The demand for faster data processing in materials science is now being met with significant advancements in storage technology, directly impacting the pace of discovery at large-scale facilities. This leap forward allows for the analysis of previously insurmountable datasets, opening new avenues for understanding complex material behaviors. The bottleneck traditionally lay in the data transfer process itself. Conventional systems required data to pass through the CPU and system memory before reaching the GPU, creating significant overhead. This direct pathway eliminates the delays associated with staging data through host memory and initiating a separate device copy, dramatically accelerating the process. Experiments on high-performance Lustre storage systems confirmed these gains specifically with GDS, achieving 76 GB/second on a single node with two GB200 Grace Blackwell Superchips, and scaling to 700 GB/second across 16 nodes with 32 of the same superchips.
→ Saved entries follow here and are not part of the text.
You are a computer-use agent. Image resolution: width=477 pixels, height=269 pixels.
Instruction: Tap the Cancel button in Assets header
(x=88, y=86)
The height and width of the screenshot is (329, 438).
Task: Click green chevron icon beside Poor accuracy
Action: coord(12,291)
Further optimization involved addressing limitations within the HDF5 data format, a common standard for storing the massive datasets generated by X-ray free-electron lasers. While cuFile, used with GDS, can break down a single HDF5 read into multiple subrequests, the HDF5 library itself was previously single-threaded. To resolve this, developers created multithreading support for HDF5 and integrated it with cuPyNumeric. Additionally, careful attention was paid to data layout on disk, ensuring that reads were consistent with the HDF5 structure to maximize efficiency.

XANI Architecture Enables Real-Time Experiment Steering

The expectation that analyzing complex X-ray data requires months of processing time is rapidly becoming outdated. A new workflow, dubbed XANI (Accelerated X-ray Analysis for Nanoscale Imaging), is dramatically reducing the lag between data acquisition and scientific insight, enabling what amounts to real-time steering of experiments at facilities like SwissFEL and LCLS-II. Where previously 42 terabytes of data from materials science investigations could take nine months to fully analyze, the XANI workflow now accomplishes the same task in under four hours. Processing this deluge traditionally required significant manual parameter tuning and often limited analysis to only 10% of a dataset during the experiment itself.